How many lines in the records contain the string "menu", matching case exactly? Reply with the number alone.

### PROVIDED INFORMATION
○ ○ ○ ○ ○ ○ ○

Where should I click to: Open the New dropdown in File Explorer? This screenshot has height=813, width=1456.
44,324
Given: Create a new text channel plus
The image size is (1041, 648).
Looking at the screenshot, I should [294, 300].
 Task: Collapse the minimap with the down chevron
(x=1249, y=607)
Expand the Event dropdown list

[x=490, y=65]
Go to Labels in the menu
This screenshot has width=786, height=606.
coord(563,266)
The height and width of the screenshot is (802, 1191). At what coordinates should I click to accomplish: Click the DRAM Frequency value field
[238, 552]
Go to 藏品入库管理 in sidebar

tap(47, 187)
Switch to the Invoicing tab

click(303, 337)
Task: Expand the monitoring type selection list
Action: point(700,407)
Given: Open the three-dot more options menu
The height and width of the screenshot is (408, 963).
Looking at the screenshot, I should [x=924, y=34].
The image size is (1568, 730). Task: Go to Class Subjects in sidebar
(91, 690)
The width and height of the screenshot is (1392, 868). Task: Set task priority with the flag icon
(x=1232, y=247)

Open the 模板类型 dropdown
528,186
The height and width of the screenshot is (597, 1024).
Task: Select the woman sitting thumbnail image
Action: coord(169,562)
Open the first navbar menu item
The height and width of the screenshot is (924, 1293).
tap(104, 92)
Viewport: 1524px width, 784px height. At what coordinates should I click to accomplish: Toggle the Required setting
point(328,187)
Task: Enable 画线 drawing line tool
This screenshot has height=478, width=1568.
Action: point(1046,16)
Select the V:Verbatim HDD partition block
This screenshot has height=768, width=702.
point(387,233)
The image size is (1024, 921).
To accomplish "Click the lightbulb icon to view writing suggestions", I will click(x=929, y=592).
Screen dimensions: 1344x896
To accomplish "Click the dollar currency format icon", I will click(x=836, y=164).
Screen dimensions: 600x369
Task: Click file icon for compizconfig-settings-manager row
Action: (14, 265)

○ ○ ○ ○ ○ ○ ○

### COMPLETE OUTPUT
3